Reputation: 588
I need to run lengthy and computationally intensive backtests in parallel. My backtests take an average of 8 hours to run and I need to run 30 of them. They all call the same function with different inputs. What I was able to find so far is the below piece of code that uses the foreach package.
require(foreach)
require(parallel)
require(doParallel)
cores = detectCores() #32
cl<-makeCluster(cores) #register cores
registerDoParallel(cl, cores = cores)
foreach (j=1:2) %dopar% {
if(j == 1)
{
get_backtestRUN(inputA)
}
if(j == 2)
{
get_backtestRUN(inputB)
}
}
My first question is more generic and I would like to know if the package above is the best way to solve my issue.
My second question relates to the use of additional computing power as I can only run 8 backtest in parallel on my local machine, there are plenty of options online and would like to have recommendations concerning the most R friendly way to proceed.

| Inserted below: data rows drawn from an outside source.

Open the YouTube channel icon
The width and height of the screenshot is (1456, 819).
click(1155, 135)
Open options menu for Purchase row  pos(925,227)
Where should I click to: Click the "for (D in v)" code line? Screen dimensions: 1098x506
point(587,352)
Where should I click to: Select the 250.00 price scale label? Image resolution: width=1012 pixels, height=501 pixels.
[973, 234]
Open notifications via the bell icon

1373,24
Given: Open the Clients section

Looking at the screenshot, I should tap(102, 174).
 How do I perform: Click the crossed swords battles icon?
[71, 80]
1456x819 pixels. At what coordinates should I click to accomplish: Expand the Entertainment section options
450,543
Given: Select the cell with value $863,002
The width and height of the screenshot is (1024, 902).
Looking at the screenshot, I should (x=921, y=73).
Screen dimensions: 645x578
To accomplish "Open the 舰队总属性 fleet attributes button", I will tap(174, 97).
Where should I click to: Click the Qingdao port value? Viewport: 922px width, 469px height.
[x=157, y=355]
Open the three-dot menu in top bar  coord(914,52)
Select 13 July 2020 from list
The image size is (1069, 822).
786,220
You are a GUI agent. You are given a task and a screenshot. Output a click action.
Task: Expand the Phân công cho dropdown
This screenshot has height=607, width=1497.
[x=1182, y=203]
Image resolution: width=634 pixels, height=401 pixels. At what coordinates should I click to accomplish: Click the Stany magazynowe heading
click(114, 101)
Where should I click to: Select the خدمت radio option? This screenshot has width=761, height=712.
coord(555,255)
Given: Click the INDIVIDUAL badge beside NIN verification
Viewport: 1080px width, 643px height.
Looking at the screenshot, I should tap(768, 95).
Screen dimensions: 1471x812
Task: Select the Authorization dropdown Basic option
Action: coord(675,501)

Thanks for your help and time,
Upvotes: 2
Views: 185
Reputation: 588
This link answers my question pretty clearly:
https://www.r-bloggers.com/how-to-go-parallel-in-r-basics-tips/
Below the important part:
The idea behind the foreach package is to create ‘a hybrid of the standard for loop and lapply function’ and its ease of use has made it rather popular. The set-up is slightly different, you need “register” the cluster as below:
library(foreach)
library(doParallel)
cl<-makeCluster(no_cores)
registerDoParallel(cl)
Note that you can change the last two lines to:
registerDoParallel(no_cores)
But then you need to remember to instead of stopCluster() at the end do:
stopImplicitCluster()
The foreach function can be viewed as being a more controlled version of the parSapply that allows combining the results into a suitable format. By specifying the .combine argument we can choose how to combine our results, below is a vector, matrix, and a list example:
foreach(exponent = 2:4,
.combine = c) %dopar%
base^exponent
foreach(exponent = 2:4,
.combine = rbind) %dopar%
base^exponent
[,1]
result.1 4
result.2 8
result.3 16
foreach(exponent = 2:4,
.combine = list,
.multicombine = TRUE) %dopar%
base^exponent
[[1]]
[1] 4
[[2]]
[1] 8
[[3]]
[1] 16
Note that the last is the default and can be achieved without any tweaking, just foreach(exponent = 2:4) %dopar%. In the example it is worth noting the .multicombine argument that is needed to avoid a nested list. The nesting occurs due to the sequential .combine function calls, i.e. list(list(result.1, result.2), result.3):
foreach(exponent = 2:4,
.combine = list) %dopar%
base^exponent
[[1]]
[[1]][[1]]
[1] 4
[[1]][[2]]
[1] 8
[[2]]
[1] 16
Upvotes: 1